One freezer could go to the Sheriff's Office, and the other had to be located somewhere in Montecito. I called Sherman Hansen of Santa Barbara County Parks. He put me in touch with Abe Powell, the man who had become the go-to guy for most volunteer recovery projects and one of the prime organizers of the Santa Barbara Bucket Brigade, a group of ordinary people who, working with donated funds, had been digging through the mud.
Abe immediately recognized the need for a conservation service but soon realized there was no power source in Montecito that could handle such large freezers. The Bucket Brigade offered to rent necessary generators, and because of that incredibly generous act, I was able to accept Westmont College’s offer to park the freezer on its campus. The project also received seed funding from Congregation B’nai B’rith to acquire the first wave of supplies and the Montecito Center for Preparedness, Recovery and Rebuilding, a county group run by Ben Romo, offered free studio space. Now I only had to wait for Abe to fire the generators up.

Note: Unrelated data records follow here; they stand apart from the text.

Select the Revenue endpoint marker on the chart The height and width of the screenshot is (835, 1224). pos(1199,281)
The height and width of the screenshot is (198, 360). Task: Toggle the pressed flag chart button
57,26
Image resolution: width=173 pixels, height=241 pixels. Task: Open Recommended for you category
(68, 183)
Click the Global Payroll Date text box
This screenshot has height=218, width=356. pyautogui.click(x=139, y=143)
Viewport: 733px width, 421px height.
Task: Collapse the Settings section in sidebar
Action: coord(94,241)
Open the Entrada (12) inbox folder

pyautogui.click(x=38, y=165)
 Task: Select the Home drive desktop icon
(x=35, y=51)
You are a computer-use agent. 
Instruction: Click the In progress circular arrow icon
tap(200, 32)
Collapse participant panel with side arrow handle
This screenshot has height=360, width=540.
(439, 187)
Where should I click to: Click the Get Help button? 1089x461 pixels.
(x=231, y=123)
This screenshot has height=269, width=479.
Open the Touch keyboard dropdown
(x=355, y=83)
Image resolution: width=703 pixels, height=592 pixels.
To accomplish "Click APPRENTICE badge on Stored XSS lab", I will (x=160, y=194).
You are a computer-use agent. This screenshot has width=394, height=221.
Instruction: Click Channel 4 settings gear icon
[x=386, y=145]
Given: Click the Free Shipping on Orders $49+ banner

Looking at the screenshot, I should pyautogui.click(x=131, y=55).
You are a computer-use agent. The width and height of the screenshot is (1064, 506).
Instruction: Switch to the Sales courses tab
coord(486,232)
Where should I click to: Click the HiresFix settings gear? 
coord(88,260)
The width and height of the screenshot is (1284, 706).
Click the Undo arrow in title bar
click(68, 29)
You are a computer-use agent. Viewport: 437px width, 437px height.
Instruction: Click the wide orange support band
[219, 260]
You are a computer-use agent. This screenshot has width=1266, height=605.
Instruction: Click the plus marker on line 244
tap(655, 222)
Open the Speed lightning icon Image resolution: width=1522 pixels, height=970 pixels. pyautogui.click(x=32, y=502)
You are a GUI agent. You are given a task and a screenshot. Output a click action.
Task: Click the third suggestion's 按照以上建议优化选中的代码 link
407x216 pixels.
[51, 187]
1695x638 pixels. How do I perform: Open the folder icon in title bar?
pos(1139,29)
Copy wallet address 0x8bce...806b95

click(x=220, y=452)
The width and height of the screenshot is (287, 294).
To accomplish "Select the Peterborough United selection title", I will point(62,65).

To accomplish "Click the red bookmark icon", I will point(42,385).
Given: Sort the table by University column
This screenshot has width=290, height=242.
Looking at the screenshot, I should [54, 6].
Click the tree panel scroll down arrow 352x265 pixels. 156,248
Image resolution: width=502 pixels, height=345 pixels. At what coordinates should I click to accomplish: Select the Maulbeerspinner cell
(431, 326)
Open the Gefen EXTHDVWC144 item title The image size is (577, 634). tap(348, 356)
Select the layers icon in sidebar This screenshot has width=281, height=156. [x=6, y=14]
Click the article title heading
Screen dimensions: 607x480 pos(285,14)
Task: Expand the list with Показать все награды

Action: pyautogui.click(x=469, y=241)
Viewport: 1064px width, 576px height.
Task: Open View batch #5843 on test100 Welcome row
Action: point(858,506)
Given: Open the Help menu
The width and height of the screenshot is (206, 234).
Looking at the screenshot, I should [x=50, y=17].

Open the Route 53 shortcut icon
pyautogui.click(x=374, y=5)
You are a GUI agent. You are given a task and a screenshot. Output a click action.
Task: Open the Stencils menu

It was then that Abe asked a question that surprised me. “Are you worried about heading up a project for months to help people you’ve never met?”
“Oh, no,” I answered without thinking. “I did humanitarian aid work in Kosovo after the war, so this should be old hat.” My answer startled us both. He had not known about this part of my early life, and I rarely talked about it with strangers. I had spent nine months in that terrible war zone with my family in 1999, handing out aid packages and running team logistics, an experience that left me with complex post-traumatic stress disorder (C-PTSD). After Kosovo I had found it hard to volunteer helping people elsewhere. But I had spent years getting better, and since I was going to be helping objects and not people, I was confident this was something I could do.
I officially started accepting drop-off objects on March 8, and I was soon flooded with items. I was grateful for volunteers and my previous database experience because those two things were essential to the survival of the project.
Over the next few weeks, the relationship between 805 Conservation and the Bucket Brigade became more formalized. They became our nonprofit umbrella and provided the rest of the funding, so I could just focus on the objects. From the very beginning, I wanted the project to be free for the public with no restrictions on what people could bring. Since this was Bucket Brigade’s feeling as well, it just confirmed the synergy of our working groups.
My specialty is paper-based objects, but every type of object came my way. Fortunately, conservation as a profession is obsessed with sharing knowledge, and I quickly found a group of conservators with different specialties who were happy to help. They guided me through textiles, metal pieces, ceramics, paintings, and stuffed animals.
Having no restrictions on what could be brought worried everyone, and I was asked, “Shouldn’t there be limits to prevent people taking advantage?” But I had faith in the families. And they proved me right.
Every family self-edited what they brought. Understanding that the service was free actually made them choose carefully. As the project went on and the work piled high, families would bring me snacks and drinks in the hot afternoons. They would bring me supplies if they noticed I had been running low and would occasionally do small tasks, like taking out my trash. And I got many, many hugs. But the project began to wear on me as the objects increased from 6 to 7,000.
Remember how I said that my C-PTSD wouldn’t be a problem because I was helping objects and not people? Well, it turns out that fixing objects does help people. I had no comprehension of the impact it would have or the bond it would forge between us all.
Going through a family's personal belongings is a free fall into family memories, and they would tell me the stories that went with the objects. Over time my general concern for strangers became a deep caring for friends.
I did get stressed out, and I struggled with exhaustion. I still had good boundaries, however, and wasn’t having panic attacks, so I didn’t think my C-PTSD had been triggered. The crisis counselors from California Hope 805 suggested what I was experiencing was compassion fatigue. Dr. Charles Figley defined compassion fatigue as a “state experienced by those helping people or animals in distress; it is an extreme state of tension and preoccupation with the suffering of those being helped to the degree that it can create a secondary traumatic stress for the helper.”
It was a light-bulb moment for me. The heart has endless reserves to care about people, but the body and mind need a bit of patience and understanding while they catch up. And I hadn’t been giving myself any time or space to do that. So, if you are going to help with disasters in your own community, look up compassion fatigue and use the prevention techniques to help yourself and others.
Caring begets caring, and through this project I was fortunate to join a chain that wound throughout the entire community that worked to support survivors and responders alike. My fellow nonprofits, volunteers, and the families who sought my help all collaboratively gave me everything I needed to finish out the work and safely return the objects to those who loved them. This project has been one of the best of my life. I know I will carry the connections formed, the love felt, and the stories told with me for the rest of my life.
Christina Bean has decided to stay in town and start her own paper conservation studio under 805 Conservation.